Data provided:
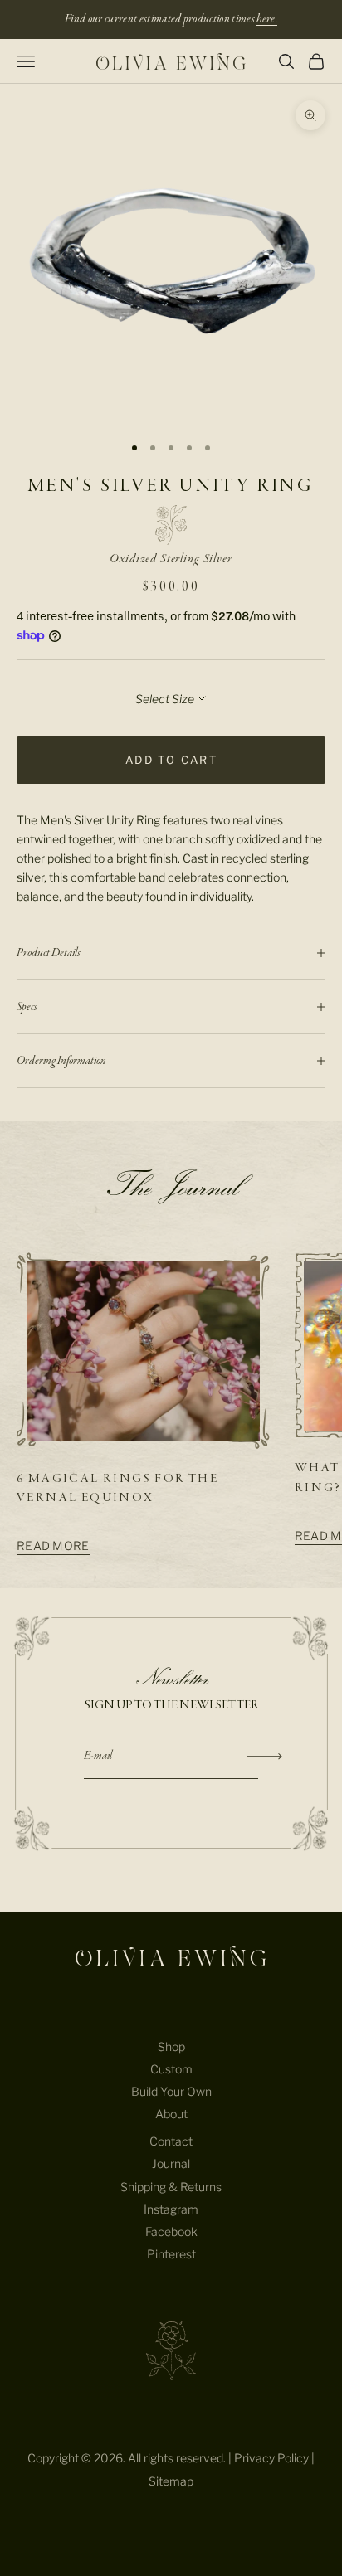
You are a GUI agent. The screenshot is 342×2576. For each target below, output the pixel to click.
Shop (171, 2046)
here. (266, 19)
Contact (171, 2141)
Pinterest (171, 2254)
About (171, 2114)
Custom (171, 2069)
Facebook (171, 2231)
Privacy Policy (271, 2458)
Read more (53, 1545)
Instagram (171, 2209)
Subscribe (265, 1757)
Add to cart (171, 759)
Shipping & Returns (171, 2187)
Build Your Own (171, 2091)
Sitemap (171, 2481)
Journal (171, 2163)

Exercise brief:
The expected output is every entry, retyped exactly, with all pictures removed.

Task solution:
You are a GUI agent. The screenshot is 342×2576. For each target below, output the pixel to click.
Shop (171, 2046)
here. (266, 19)
Contact (171, 2141)
Pinterest (171, 2254)
About (171, 2114)
Custom (171, 2069)
Facebook (171, 2231)
Privacy Policy (271, 2458)
Read more (53, 1545)
Instagram (171, 2209)
Subscribe (265, 1757)
Add to cart (171, 759)
Shipping & Returns (171, 2187)
Build Your Own (171, 2091)
Sitemap (171, 2481)
Journal (171, 2163)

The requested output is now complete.